(Collected data)
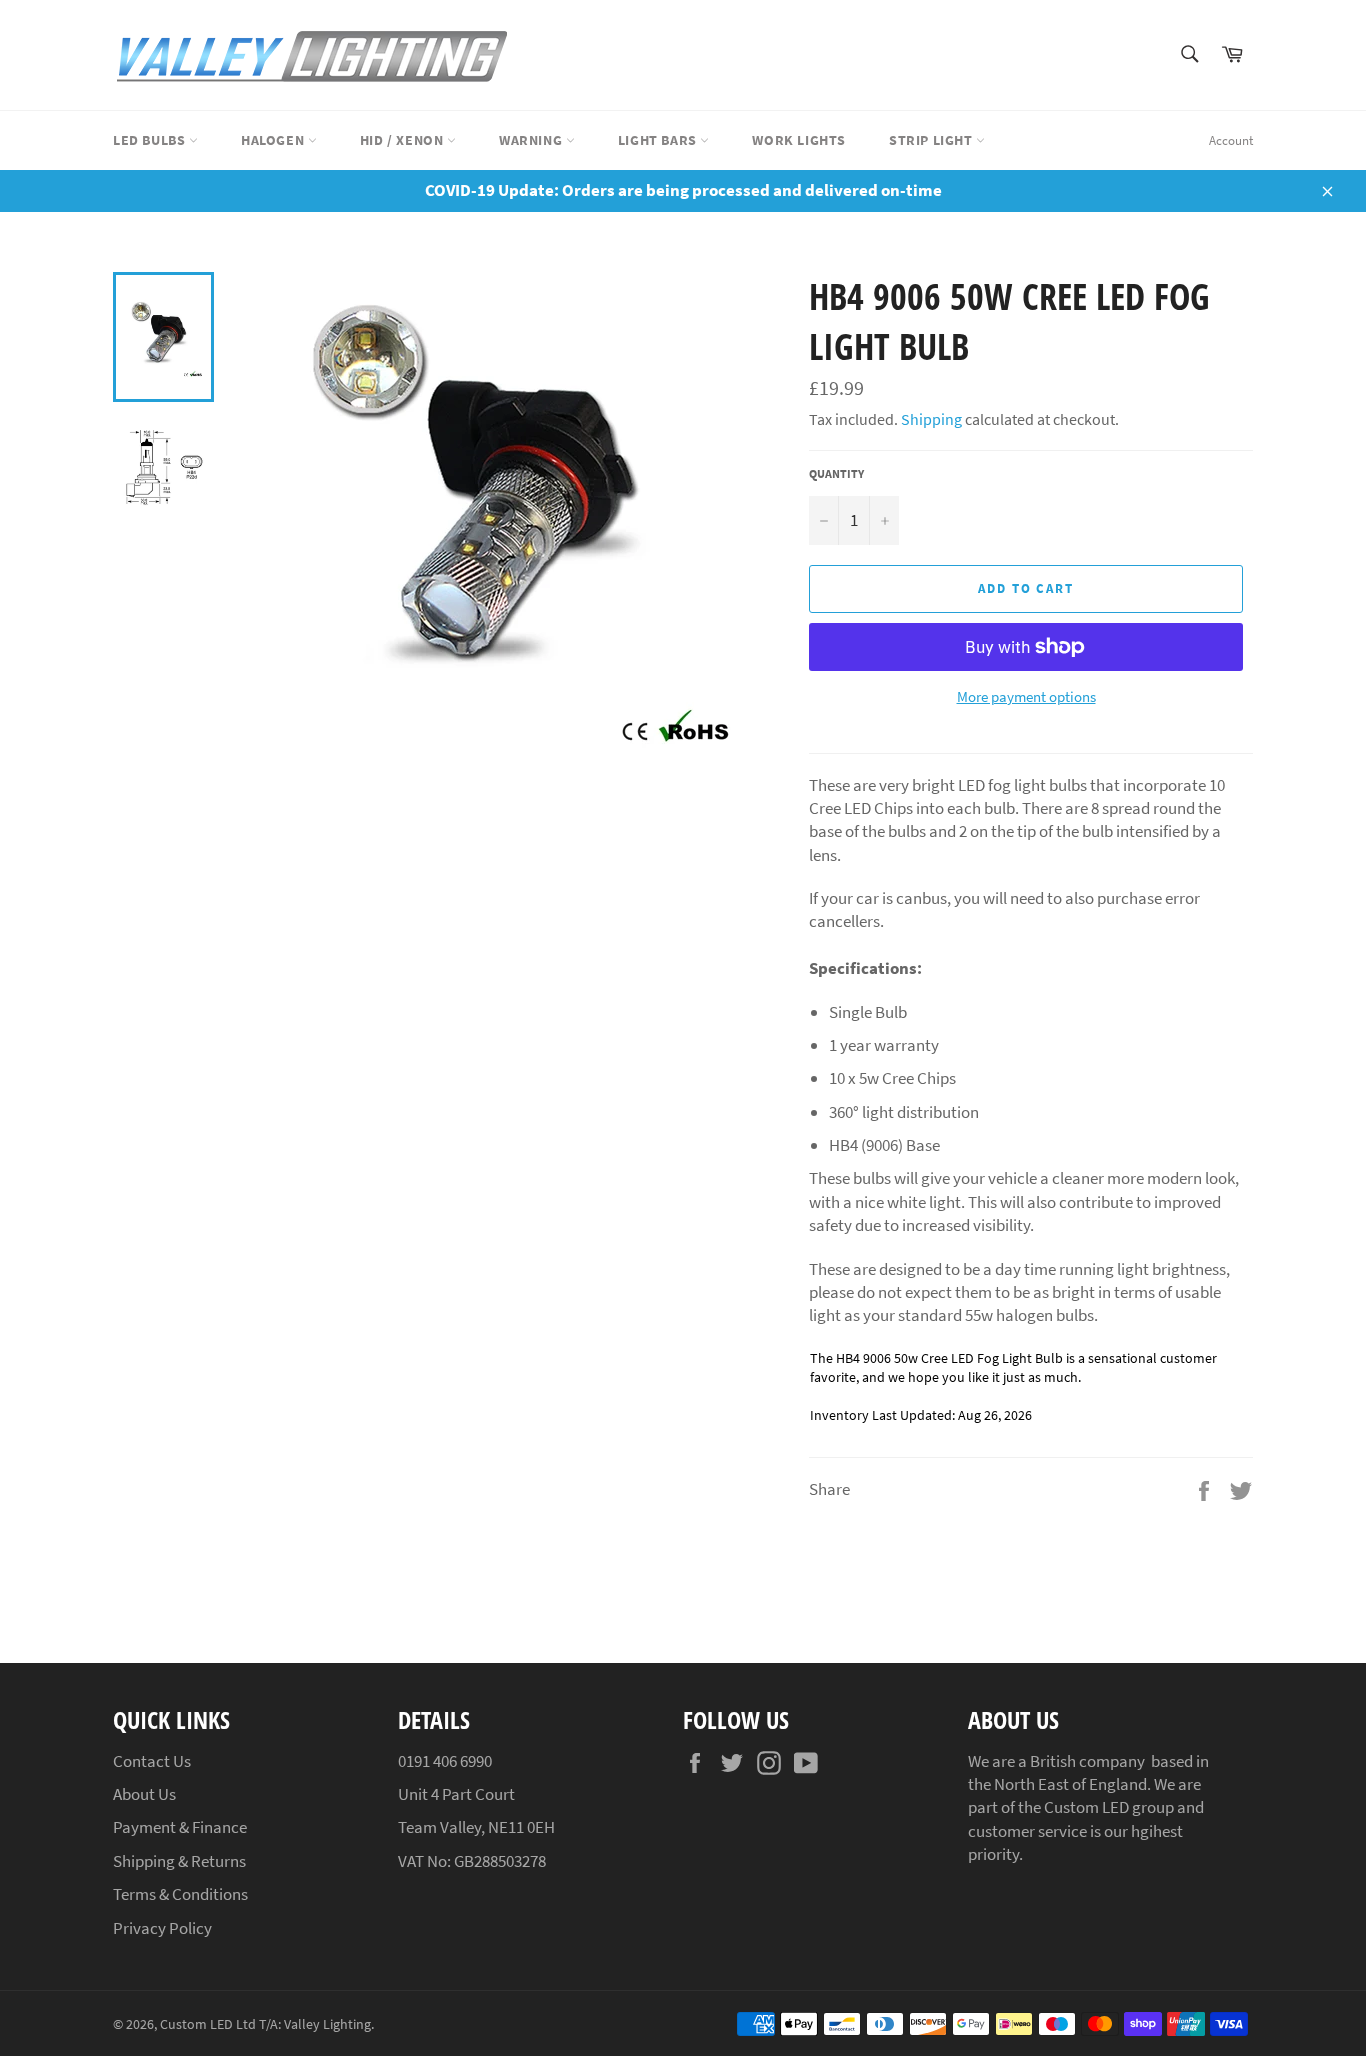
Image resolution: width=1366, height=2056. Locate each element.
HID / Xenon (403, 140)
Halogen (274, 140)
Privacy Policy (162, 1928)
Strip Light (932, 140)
---
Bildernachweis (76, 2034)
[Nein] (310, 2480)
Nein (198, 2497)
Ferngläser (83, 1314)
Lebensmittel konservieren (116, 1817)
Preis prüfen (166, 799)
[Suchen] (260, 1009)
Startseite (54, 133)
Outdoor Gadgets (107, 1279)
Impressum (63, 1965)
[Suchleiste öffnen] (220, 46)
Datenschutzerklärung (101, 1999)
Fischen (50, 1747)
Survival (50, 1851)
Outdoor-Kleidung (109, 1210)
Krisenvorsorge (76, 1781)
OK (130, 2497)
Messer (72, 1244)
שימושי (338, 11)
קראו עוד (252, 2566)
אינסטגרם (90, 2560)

◆ **Exercise requirements**: The range runs from the line above containing "[Nein] (310, 2480)" to the line containing "אינסטגרם (90, 2560)", inclusive. Restate those lines word for word and no others.

◆ **Solved exercise**:
[Nein] (310, 2480)
Nein (198, 2497)
Ferngläser (83, 1314)
Lebensmittel konservieren (116, 1817)
Preis prüfen (166, 799)
[Suchen] (260, 1009)
Startseite (54, 133)
Outdoor Gadgets (107, 1279)
Impressum (63, 1965)
[Suchleiste öffnen] (220, 46)
Datenschutzerklärung (101, 1999)
Fischen (50, 1747)
Survival (50, 1851)
Outdoor-Kleidung (109, 1210)
Krisenvorsorge (76, 1781)
OK (130, 2497)
Messer (72, 1244)
שימושי (338, 11)
קראו עוד (252, 2566)
אינסטגרם (90, 2560)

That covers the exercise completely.